Antiulcera e antitrombotici ai pazienti degli Hospice. Prescrizioni inutili e potenzialmete dannose

Antiulcera e antitrombotici ai pazienti degli Hospice. Prescrizioni inutili e potenzialmete dannose
Una ricerca dell'Istituto Mario Negri e della Fondazione Vidas ha indagato la qualità delle prescrizioni farmacologiche su 589 soggetti assistiti presso l’hospice Casa Vidas. Circa la metà dei pazienti fino al momento del decesso continuava a ricevere la prescrizione di almeno un farmaco con effetti preventivi e, dunque, non più utile, ma che avevano esposto il paziente al rischio di interazioni tra farmaci potenzialmente gravi.

Sull’American Journal of Hospice & Palliative Medicine è stato pubblicato un primo studio, frutto della collaborazione tra Fondazione Vidas e Istituto di Ricerche Farmacologche Mario Negri IRCCS, dal titolo “Prevalence of Preventive and Symptomatic Drug Treatments in Hospice Care: An Italian Observational Study”, che ha indagato la qualità delle prescrizioni farmacologiche su 589 soggetti assistiti presso l’hospice Casa VIDAS nel periodo compreso tra marzo 2015 e febbraio 2017.

Uno studio finalizzato all’analisi e alla descrizione delle terapie farmacologiche in relazione all’effetto preventivo o sintomatico nei pazienti in fine vita. “È infatti noto che l’obiettivo terapeutico in questi pazienti dovrebbe essere il controllo palliativo dei sintomi piuttosto che il prolungamento della vita”, spiegano il Mario Negri e la Fondazione Vidas in una nota.

La ricerca ha evidenziato un diffuso utilizzo di farmaci finalizzati al controllo dei sintomi. Tuttavia, circa la metà dei pazienti fino al momento del decesso continuava a ricevere la prescrizione di almeno un farmaco con effetti preventivi e, dunque, non più utile. In particolare, i farmaci antiulcera e gli antitrombotici sono risultati essere i trattamenti preventivi maggiormente prescritti durante tutta la permanenza in hospice.

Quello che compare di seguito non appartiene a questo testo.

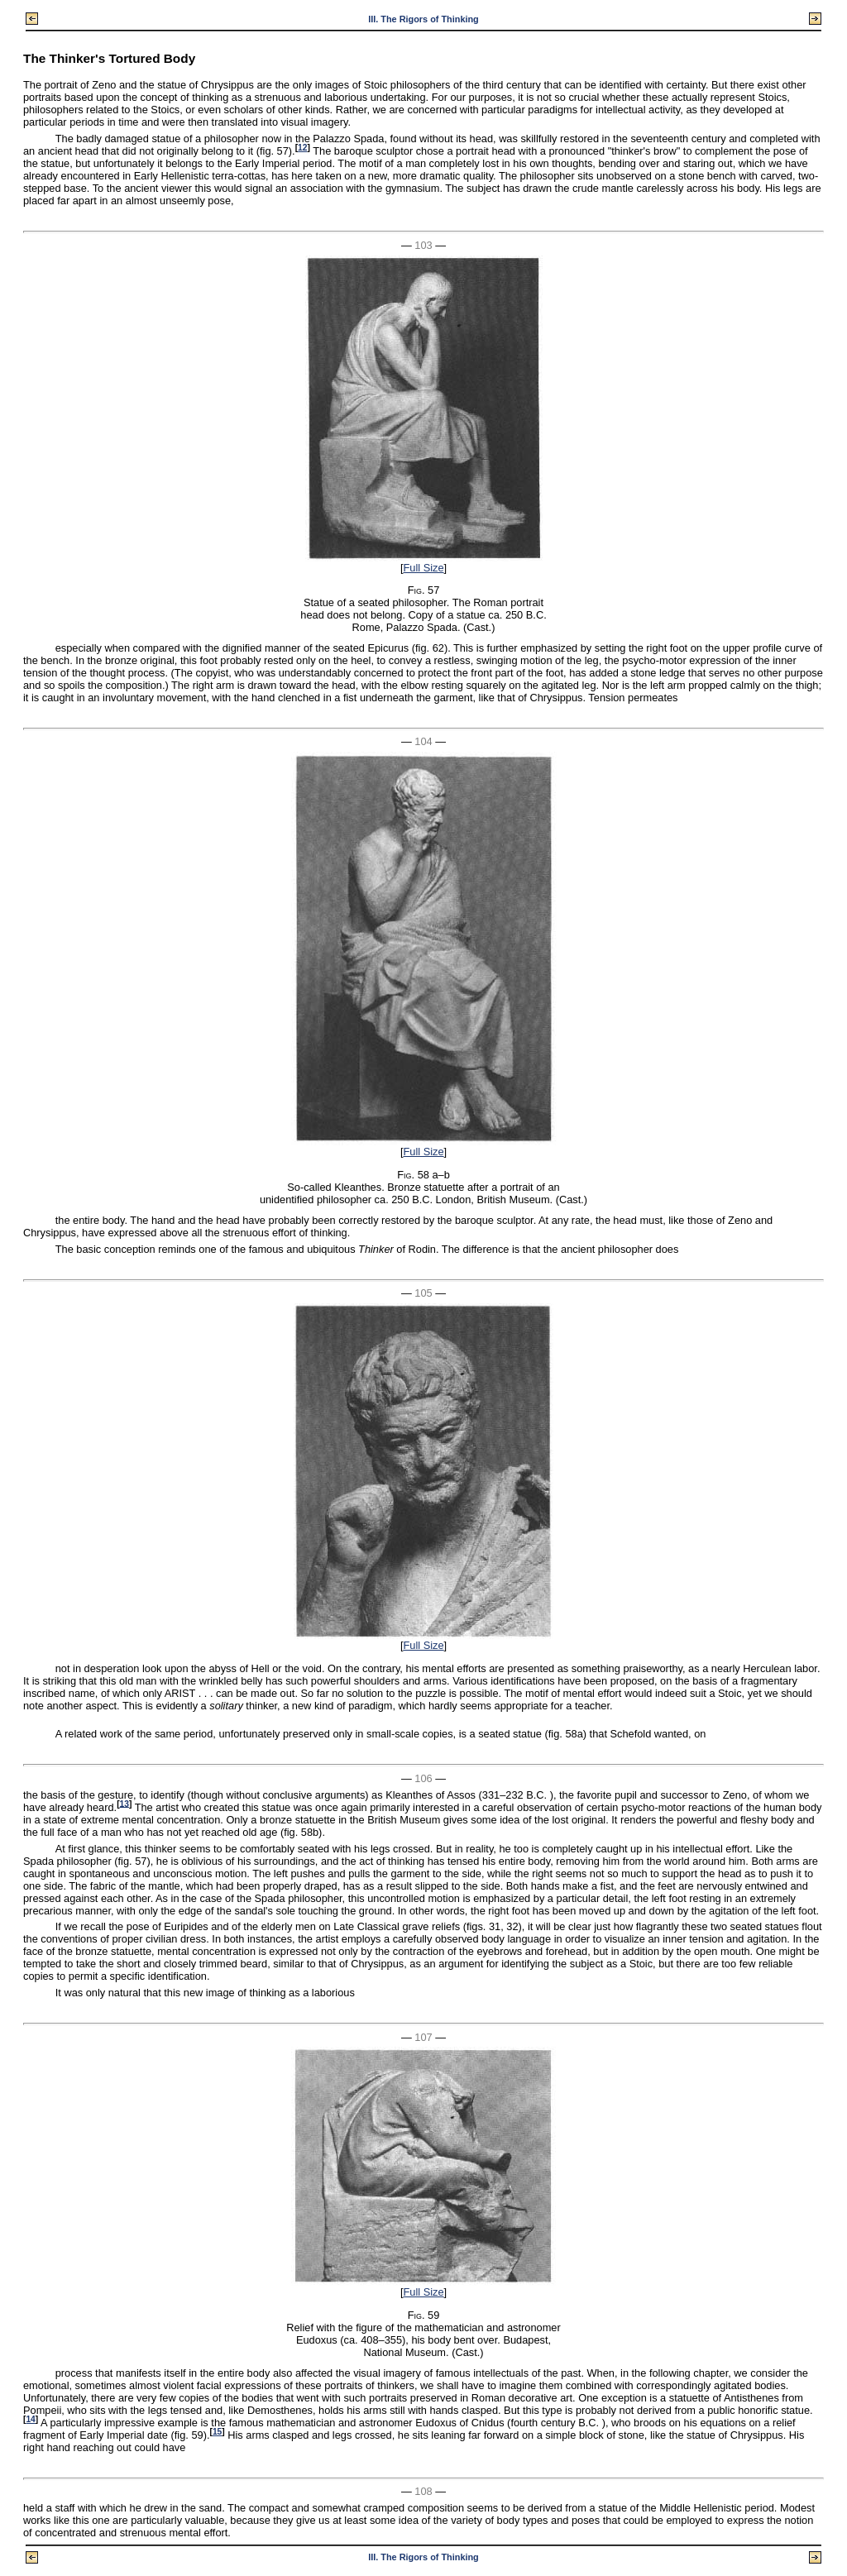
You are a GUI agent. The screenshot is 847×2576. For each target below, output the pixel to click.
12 (302, 147)
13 (124, 1803)
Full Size (423, 568)
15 (217, 2431)
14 (30, 2419)
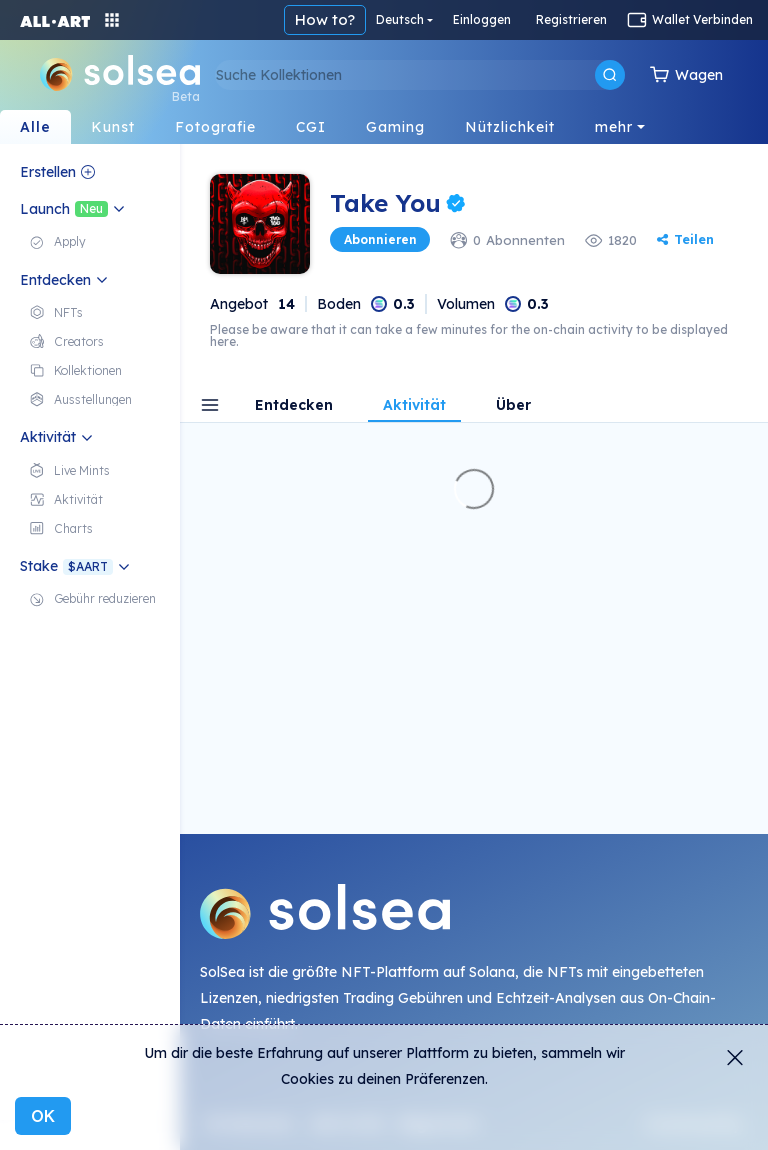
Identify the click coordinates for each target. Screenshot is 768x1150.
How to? (325, 19)
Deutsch (400, 19)
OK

 “I farmaci con effetto preventivo – sostengono Luca Pasina, farmacologo dell’Istituto Mario Negri e Angela Recchia, ricercatrice di Vidas – non hanno alcun valore terapeutico se il tempo necessario per osservare il beneficio è superiore all’aspettativa di vita e per questo motivo dovrebbero essere sospesi. Tuttavia, quest’attitudine non rientra nella normale pratica clinica. Come conseguenza i soggetti in fine vita sono spesso esposti a trattamenti futili e a interazioni tra farmaci potenzialmente gravi ma evitabili. Nonostante, infatti, nello studio sia stata osservata una riduzione nell’uso di farmaci preventivi, rimangono tuttavia ampi margini di miglioramento. Criteri condivisi tra ricercatori e medici palliativisti, mirati a fornire suggerimenti sui farmaci non necessari nel fine vita, sono fortemente raccomandati sia per evitare effetti indesiderati in questi pazienti sia per migliorare la qualità delle prescrizioni e ridurre i costi”.